Una vez allí, los sentimientos a flor de piel. “Cómo ha cambiado esto”, dice mientras va subiendo por el camino que se sitúa entre la Protectora de Animales y el centro Canisfam. Al llegar a ‘la puerta’ del bosque mira hacia la península y suspira. “Ahora estoy en Ceuta porque quiero, no porque no pueda salir de ella”, dice.
Babu se adentra en el bosque haciéndose paso entre la zarza y los arbustos, y llega al punto clave. “Cómo ha cambiado esto”, insiste, para asegurar que cuando en esta zona se levantaba su campamento estaba todo “súper limpio, ahora está todo sucio”. Conforme va andando se encuentra con un colchón, que había sido utilizado por ellos durante su experiencia en el bosque. “Aquí estaba la cocina”, explica señalando una zona en la que hoy sólo hay arbustos. Se sienta en la rama de un árbol que descansa en el suelo y comienza a recordar. “Me siendo nervioso por todo lo que ha pasado estos años en este mismo lugar”, reconoce con voz tenue. “Aquí pasamos todos juntos, como una familia, buenos y malos momentos”, comenta.
En la avalancha de recuerdos que rondan por su memoria aparecen también los ceutíes que les ayudaron en aquellos momentos tan duros, en el viaje hacia el punto de inflexión de sus vidas. La Comunidad Hindú, la Asociación Elín con la hermana Paula al frente, los miembros de San Antonio, en especial Maite... Personas cuya ayuda supuso un empuje para unos jóvenes que sólo buscaban una vida mejor.
Babu continúa caminando por el lugar en el que durante tres años se hicieron fuertes y se agarraron a la esperanza de no ser deportados y poder cruzar el Estrecho para buscarse la vida en la península. “Me alegro que haya terminado aquella historia.
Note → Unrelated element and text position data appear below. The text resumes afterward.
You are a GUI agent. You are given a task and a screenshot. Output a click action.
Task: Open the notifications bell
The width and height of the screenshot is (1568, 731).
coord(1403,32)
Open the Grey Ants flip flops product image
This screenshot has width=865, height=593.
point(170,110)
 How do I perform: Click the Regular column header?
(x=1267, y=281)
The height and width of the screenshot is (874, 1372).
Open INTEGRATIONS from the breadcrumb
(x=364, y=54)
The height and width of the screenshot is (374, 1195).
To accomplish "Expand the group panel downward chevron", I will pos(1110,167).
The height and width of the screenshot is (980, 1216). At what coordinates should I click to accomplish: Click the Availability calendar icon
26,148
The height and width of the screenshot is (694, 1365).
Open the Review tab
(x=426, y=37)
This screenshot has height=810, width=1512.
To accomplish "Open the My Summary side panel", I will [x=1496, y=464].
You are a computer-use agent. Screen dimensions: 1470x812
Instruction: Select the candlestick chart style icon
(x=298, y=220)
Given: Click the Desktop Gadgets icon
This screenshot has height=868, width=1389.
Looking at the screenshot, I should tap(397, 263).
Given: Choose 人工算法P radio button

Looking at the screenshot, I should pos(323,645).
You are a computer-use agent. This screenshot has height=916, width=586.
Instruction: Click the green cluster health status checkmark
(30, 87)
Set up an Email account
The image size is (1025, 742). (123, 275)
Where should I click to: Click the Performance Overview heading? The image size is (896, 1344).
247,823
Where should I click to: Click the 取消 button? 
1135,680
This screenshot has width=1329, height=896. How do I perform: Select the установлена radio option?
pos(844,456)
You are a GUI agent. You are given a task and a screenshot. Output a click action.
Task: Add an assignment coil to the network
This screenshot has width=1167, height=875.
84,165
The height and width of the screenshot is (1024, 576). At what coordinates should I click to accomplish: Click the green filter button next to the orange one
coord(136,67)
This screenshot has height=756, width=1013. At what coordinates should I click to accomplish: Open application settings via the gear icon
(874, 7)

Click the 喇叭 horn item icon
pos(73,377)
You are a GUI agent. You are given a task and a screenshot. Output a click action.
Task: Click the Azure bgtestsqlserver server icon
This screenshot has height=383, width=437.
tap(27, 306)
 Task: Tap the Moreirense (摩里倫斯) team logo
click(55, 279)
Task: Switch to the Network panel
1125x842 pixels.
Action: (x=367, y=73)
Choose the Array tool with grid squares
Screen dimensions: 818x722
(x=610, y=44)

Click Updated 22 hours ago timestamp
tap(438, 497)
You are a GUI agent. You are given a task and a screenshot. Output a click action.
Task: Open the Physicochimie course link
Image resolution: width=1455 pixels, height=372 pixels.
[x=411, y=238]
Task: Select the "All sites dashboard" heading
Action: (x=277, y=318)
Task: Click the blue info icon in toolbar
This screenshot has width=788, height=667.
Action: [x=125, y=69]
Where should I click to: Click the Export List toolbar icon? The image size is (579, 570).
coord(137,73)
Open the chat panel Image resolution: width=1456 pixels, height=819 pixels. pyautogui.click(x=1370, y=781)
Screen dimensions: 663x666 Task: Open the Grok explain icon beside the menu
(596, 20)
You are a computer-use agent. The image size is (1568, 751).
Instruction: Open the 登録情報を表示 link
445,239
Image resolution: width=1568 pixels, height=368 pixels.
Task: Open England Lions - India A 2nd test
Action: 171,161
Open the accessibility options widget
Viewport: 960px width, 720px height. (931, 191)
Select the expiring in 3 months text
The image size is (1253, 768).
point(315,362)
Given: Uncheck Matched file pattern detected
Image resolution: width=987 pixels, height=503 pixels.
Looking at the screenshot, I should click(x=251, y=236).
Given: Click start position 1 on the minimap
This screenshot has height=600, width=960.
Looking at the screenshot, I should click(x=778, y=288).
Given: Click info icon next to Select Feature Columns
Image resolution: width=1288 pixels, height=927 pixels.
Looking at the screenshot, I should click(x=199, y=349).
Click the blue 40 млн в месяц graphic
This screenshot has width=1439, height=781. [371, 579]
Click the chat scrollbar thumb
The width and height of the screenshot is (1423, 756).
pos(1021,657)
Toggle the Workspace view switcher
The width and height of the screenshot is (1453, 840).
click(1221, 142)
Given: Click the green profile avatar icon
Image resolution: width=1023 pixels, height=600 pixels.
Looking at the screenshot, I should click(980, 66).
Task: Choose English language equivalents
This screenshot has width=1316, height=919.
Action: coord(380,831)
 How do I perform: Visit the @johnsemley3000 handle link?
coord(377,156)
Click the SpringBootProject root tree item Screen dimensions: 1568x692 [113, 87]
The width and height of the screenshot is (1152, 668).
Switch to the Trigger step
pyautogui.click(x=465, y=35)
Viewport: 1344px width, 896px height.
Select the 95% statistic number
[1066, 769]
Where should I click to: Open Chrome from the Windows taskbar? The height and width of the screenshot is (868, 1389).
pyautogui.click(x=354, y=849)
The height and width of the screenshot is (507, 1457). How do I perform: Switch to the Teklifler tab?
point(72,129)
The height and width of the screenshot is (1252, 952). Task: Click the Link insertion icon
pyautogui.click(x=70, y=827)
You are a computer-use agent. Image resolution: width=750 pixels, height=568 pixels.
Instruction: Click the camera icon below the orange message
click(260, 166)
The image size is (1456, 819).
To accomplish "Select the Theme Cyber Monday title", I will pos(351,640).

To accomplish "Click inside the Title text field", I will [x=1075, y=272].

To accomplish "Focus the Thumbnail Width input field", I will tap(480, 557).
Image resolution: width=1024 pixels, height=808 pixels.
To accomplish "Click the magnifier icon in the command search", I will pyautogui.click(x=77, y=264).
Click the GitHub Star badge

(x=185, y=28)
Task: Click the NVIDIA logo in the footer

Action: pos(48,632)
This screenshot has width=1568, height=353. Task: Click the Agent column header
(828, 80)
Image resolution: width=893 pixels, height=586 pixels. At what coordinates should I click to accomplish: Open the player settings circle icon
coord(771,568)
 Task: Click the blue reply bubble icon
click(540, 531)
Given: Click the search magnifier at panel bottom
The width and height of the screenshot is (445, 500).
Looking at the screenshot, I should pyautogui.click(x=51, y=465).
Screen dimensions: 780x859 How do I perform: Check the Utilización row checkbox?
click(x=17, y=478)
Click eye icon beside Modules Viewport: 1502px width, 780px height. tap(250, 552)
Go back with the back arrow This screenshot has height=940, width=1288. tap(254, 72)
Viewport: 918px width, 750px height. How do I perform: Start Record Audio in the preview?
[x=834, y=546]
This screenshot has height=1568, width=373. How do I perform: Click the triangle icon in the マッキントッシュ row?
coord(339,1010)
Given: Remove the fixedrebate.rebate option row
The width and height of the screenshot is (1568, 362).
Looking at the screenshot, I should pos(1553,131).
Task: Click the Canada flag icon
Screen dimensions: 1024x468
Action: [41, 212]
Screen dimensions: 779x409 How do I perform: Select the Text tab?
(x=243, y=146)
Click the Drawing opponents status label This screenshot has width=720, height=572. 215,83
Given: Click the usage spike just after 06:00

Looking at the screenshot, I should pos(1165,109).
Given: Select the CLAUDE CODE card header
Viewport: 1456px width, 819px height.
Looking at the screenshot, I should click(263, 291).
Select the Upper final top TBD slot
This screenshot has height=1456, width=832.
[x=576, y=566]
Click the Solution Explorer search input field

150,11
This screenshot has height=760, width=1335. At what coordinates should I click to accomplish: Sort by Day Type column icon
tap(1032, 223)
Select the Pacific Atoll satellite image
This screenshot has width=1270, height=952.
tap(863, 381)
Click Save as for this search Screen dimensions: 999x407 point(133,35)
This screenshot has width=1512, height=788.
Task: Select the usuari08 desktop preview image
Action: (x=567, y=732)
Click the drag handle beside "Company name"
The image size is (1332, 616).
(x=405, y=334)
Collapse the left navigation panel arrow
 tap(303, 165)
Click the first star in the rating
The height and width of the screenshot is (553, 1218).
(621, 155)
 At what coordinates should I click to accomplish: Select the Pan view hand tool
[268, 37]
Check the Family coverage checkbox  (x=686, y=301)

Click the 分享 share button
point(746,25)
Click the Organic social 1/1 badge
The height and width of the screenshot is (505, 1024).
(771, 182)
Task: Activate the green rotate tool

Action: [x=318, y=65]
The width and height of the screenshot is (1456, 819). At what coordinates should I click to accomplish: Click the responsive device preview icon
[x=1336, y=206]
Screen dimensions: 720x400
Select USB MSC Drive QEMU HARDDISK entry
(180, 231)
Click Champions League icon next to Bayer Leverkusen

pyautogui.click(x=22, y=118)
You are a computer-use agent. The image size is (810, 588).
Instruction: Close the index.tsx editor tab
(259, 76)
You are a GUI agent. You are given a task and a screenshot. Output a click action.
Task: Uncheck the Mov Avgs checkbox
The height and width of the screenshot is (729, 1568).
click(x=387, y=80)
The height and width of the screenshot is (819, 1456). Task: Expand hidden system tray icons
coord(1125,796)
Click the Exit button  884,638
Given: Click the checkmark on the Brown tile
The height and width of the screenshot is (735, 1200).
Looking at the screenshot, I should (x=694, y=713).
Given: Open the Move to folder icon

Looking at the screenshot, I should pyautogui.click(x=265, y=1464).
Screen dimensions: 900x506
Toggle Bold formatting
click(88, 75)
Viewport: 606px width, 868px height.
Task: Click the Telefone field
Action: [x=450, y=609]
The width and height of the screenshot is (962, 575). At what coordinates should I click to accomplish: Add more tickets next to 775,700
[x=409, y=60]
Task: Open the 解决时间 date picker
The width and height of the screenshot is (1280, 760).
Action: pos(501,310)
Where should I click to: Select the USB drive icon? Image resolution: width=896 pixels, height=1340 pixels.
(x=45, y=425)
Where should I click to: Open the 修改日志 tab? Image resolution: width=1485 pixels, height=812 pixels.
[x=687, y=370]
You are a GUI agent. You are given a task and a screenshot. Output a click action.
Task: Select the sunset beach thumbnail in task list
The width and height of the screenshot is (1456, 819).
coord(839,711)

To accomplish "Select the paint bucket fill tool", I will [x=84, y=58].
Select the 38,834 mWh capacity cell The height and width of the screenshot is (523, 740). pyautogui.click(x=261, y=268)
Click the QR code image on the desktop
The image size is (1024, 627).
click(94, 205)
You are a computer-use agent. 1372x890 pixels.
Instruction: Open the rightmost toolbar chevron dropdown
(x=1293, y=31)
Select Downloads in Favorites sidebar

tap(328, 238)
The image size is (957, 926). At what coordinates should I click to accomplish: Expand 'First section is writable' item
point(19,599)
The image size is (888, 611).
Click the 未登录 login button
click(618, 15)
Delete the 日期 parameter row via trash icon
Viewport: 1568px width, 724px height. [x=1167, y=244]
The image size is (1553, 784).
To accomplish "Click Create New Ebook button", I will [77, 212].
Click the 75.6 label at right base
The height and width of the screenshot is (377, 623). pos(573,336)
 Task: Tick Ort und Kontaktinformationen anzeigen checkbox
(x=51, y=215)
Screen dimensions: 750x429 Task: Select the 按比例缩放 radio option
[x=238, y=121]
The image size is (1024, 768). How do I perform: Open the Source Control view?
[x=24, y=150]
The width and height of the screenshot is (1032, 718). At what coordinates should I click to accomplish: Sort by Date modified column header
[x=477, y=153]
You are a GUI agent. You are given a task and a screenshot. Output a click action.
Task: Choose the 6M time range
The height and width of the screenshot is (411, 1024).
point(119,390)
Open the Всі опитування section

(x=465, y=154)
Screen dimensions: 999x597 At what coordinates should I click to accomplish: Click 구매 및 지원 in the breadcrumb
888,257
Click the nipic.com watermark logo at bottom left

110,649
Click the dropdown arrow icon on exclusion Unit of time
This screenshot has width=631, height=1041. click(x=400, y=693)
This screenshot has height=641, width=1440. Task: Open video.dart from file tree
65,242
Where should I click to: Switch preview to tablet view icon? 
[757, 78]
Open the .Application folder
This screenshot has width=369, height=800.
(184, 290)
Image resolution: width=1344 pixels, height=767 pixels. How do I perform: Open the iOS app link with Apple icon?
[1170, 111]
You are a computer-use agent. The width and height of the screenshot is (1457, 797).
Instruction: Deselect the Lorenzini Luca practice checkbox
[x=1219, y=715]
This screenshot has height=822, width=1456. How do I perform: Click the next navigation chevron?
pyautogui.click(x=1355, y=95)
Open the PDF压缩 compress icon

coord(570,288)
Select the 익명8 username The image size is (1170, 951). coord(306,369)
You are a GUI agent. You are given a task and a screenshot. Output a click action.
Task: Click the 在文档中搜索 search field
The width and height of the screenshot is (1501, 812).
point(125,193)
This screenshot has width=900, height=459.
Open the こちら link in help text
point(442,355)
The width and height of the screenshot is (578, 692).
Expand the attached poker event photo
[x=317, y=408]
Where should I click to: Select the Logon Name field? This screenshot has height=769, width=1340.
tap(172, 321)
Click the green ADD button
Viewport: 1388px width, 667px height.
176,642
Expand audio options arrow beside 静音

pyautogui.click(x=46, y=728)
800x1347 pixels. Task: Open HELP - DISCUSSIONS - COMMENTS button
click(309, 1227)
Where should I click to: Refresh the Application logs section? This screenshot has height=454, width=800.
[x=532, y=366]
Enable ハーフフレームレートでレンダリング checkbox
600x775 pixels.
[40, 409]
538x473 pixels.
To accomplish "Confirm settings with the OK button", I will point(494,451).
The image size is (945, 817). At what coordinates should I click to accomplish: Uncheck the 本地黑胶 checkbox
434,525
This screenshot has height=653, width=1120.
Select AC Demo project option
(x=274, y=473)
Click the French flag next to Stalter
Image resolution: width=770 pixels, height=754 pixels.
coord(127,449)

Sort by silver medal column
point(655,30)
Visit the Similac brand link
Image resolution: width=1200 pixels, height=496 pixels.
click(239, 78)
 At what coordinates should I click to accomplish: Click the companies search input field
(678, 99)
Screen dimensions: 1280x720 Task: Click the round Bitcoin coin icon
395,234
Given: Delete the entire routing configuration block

Espero que nadie más tenga que venir aquí, que se vaya a la península. Vámonos de aquí, que me pongo a llorar”, afirma.
El bosque no es el único lugar que ha visitado en su viaje a Ceuta algo más de tres años después de que salieran de la ciudad hacia el CIE de Algeciras, el primer paso hasta conseguir lo que tiene en la actualidad: tarjeta de residencia y un trabajo en Madrid. “Desde que tengo papeles ha cambiado mi vida”, asegura.
Otro de los lugares con gran carga emocional para él es el Centro Comercial Parque Ceuta. En sus alrededores se reunía el colectivo e intentaba conseguir algo de dinero aparcando coches. Este grupo se repartía por toda esta zona y buscaba parte de su sustento en la actividad que generaban los centros comerciales. Concretamente, Babu trabajaba aparcando coches en los alrededores de San Pablo.
El camino comprendido entre la zona comercial del Muelle de Poniente y el extinto campamento también lo recuerda perfectamente. “Qué recuerdos –vuelve a decir–. La misma calle, la Playa Benítez... Pero ahora vengo por aquí porque me apetece, no por obligación”, insiste, mientras su rostro es fiel reflejo de la satisfacción que siente en ese momento.
Babu asegura que nunca olvidará la ciudad “porque en ella cada momento fue una historia de lucha”, dice, ni tampoco a su gente. Esto es recíproco, ya que cuando pasea por Ceuta hay quien le para y le pregunta cómo le va. “Voy por la calle y me reconocen. Les da alegría verme”, añade.
Así, la ‘dulce cárcel’, como siempre la recordarán debido a que se convirtió para ellos en un presidio abierto que les impedía encauzar sus vidas hacia la prosperidad y el bienestar, siempre estará en la mente de estos inmigrantes indios.

De Ceuta a Lavapiés

En la actualidad, Babu reside en el barrio madrileño de Lavapiés, donde comparte piso con Vinda, otro de los miembros del colectivo que habitó el bosque.
Desde hace unos seis meses está contratado en un establecimiento hostelero que vende kebab, lo que le proporciona recursos económicos para poder vivir.
Este joven indio de 29 años, edad que cumple hoy mismo, compartirá su experiencia de visitar Ceuta con los otros miembros del colectivo que residen por la capital. Por ello, hace fotos de los lugares por los que va pasando y que nunca se borrarán de su memoria, de la biológica. Una vez que vuelva a Madrid, reunirá a sus amigos y les mostrará las fotografías. “Hay gente que no puede venir a Ceuta. Hago fotos para enseñárselas. También hago todo esto por ellos”, concluye.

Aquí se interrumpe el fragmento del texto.